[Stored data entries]
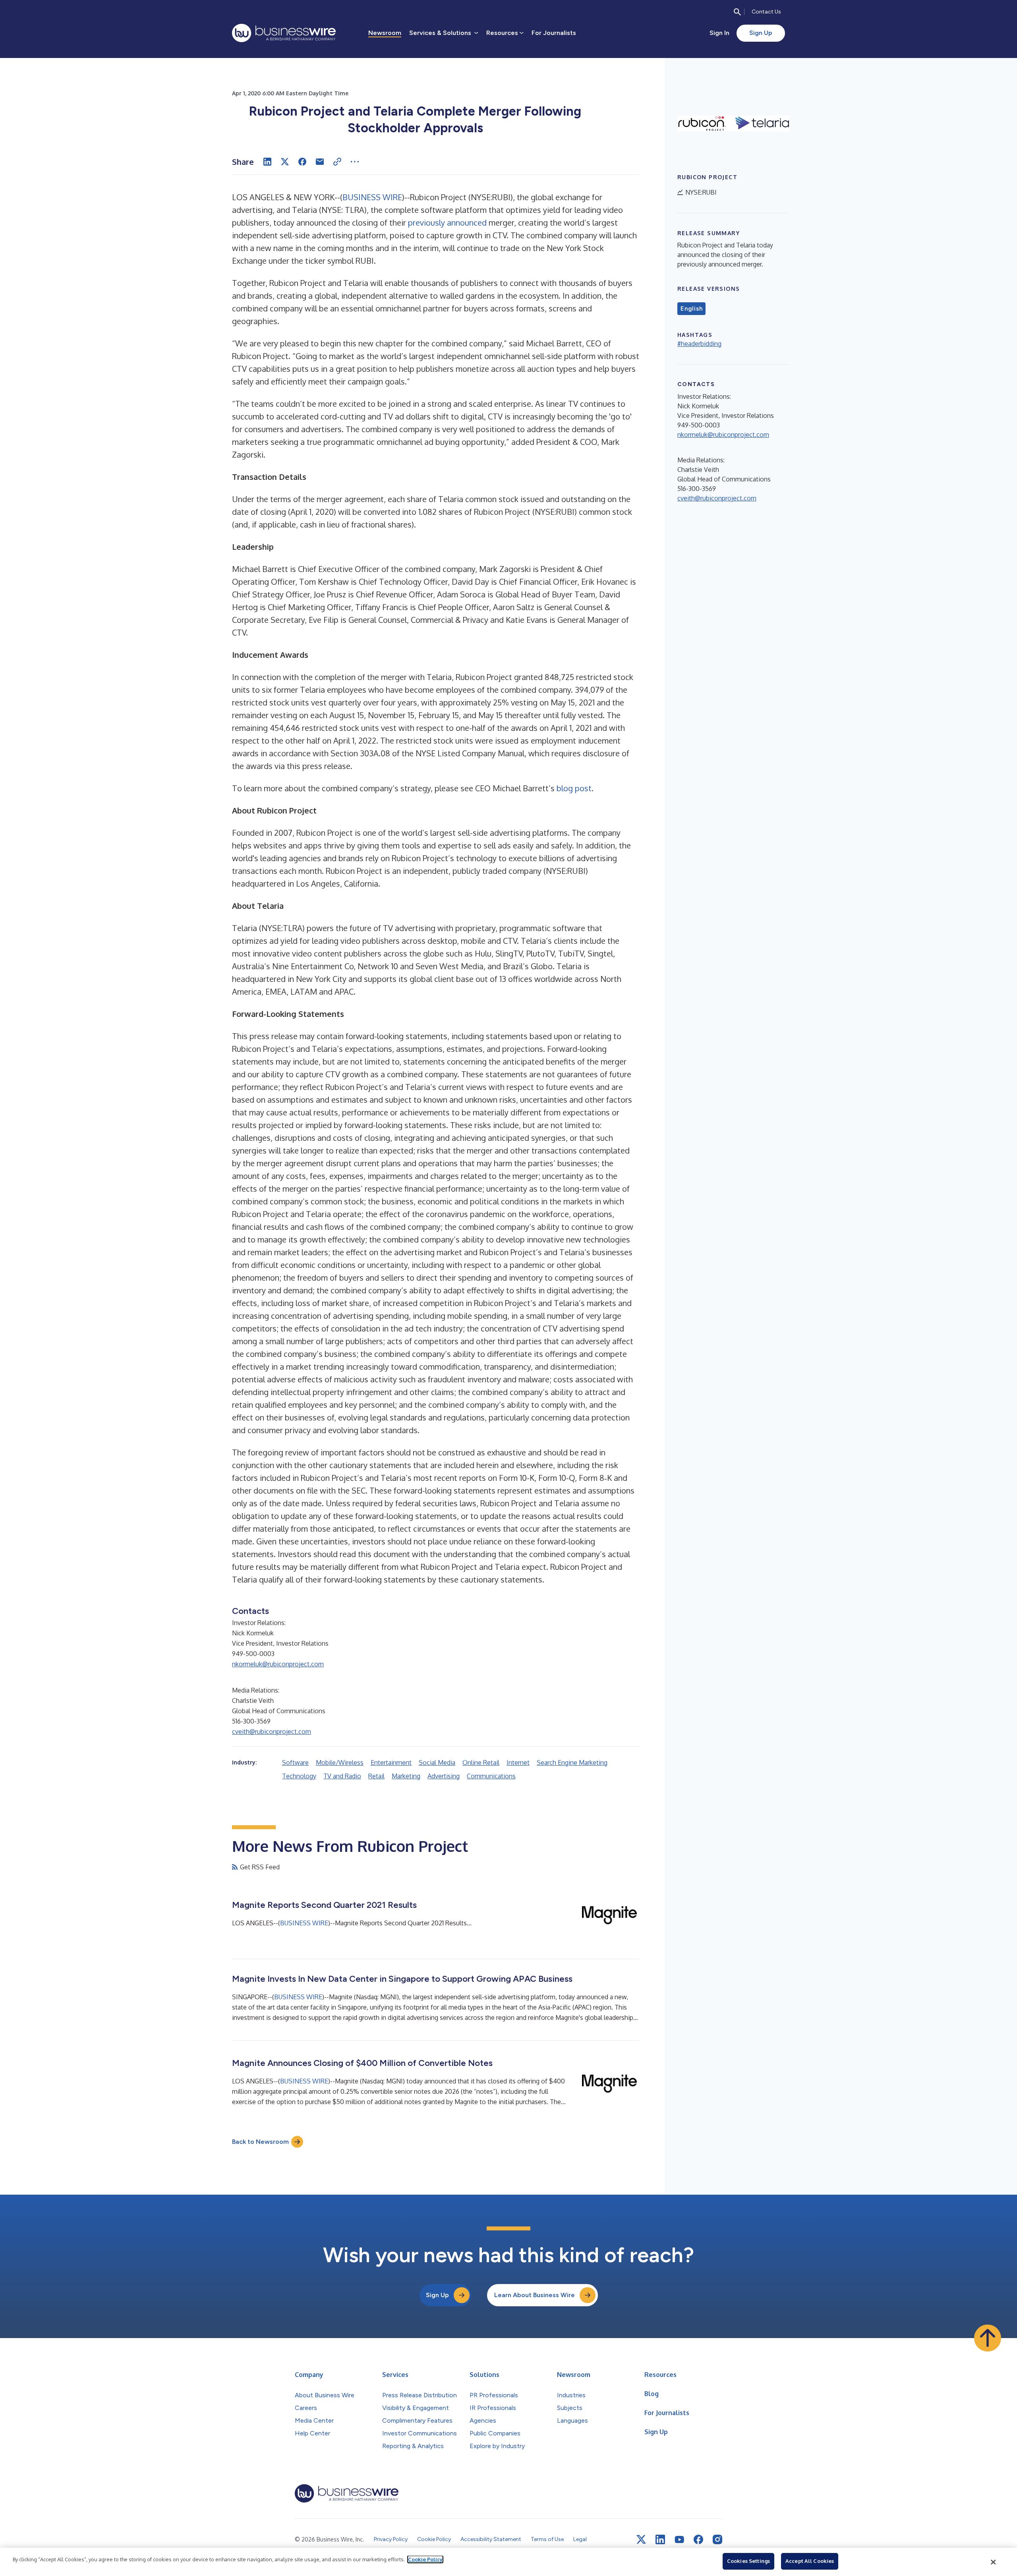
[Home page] (284, 33)
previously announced (447, 222)
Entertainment (391, 1762)
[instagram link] (717, 2539)
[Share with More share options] (354, 161)
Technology (299, 1776)
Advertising (443, 1776)
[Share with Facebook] (302, 161)
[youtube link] (679, 2539)
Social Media (437, 1762)
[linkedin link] (660, 2539)
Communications (491, 1776)
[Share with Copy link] (337, 161)
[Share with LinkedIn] (267, 161)
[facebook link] (698, 2539)
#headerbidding (699, 344)
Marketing (406, 1776)
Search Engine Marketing (572, 1762)
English (691, 308)
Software (295, 1762)
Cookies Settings (748, 2561)
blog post (574, 788)
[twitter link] (641, 2539)
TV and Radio (342, 1776)
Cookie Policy (425, 2559)
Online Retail (480, 1762)
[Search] (737, 11)
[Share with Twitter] (284, 161)
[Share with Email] (319, 161)
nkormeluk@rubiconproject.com (278, 1664)
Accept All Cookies (809, 2561)
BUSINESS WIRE (372, 197)
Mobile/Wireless (339, 1762)
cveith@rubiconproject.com (271, 1731)
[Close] (993, 2562)
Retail (376, 1776)
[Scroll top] (987, 2338)
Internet (518, 1762)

**Instructions to follow:**
Find the line containing "[youtube link] (679, 2539)", then output it and every line after it to the end of the data, exactly.

**Answer for this exercise:**
[youtube link] (679, 2539)
Social Media (437, 1762)
[linkedin link] (660, 2539)
Communications (491, 1776)
[Share with Copy link] (337, 161)
[Share with LinkedIn] (267, 161)
[facebook link] (698, 2539)
#headerbidding (699, 344)
Marketing (406, 1776)
Search Engine Marketing (572, 1762)
English (691, 308)
Software (295, 1762)
Cookies Settings (748, 2561)
blog post (574, 788)
[twitter link] (641, 2539)
TV and Radio (342, 1776)
Cookie Policy (425, 2559)
Online Retail (480, 1762)
[Search] (737, 11)
[Share with Twitter] (284, 161)
[Share with Email] (319, 161)
nkormeluk@rubiconproject.com (278, 1664)
Accept All Cookies (809, 2561)
BUSINESS WIRE (372, 197)
Mobile/Wireless (339, 1762)
cveith@rubiconproject.com (271, 1731)
[Close] (993, 2562)
Retail (376, 1776)
[Scroll top] (987, 2338)
Internet (518, 1762)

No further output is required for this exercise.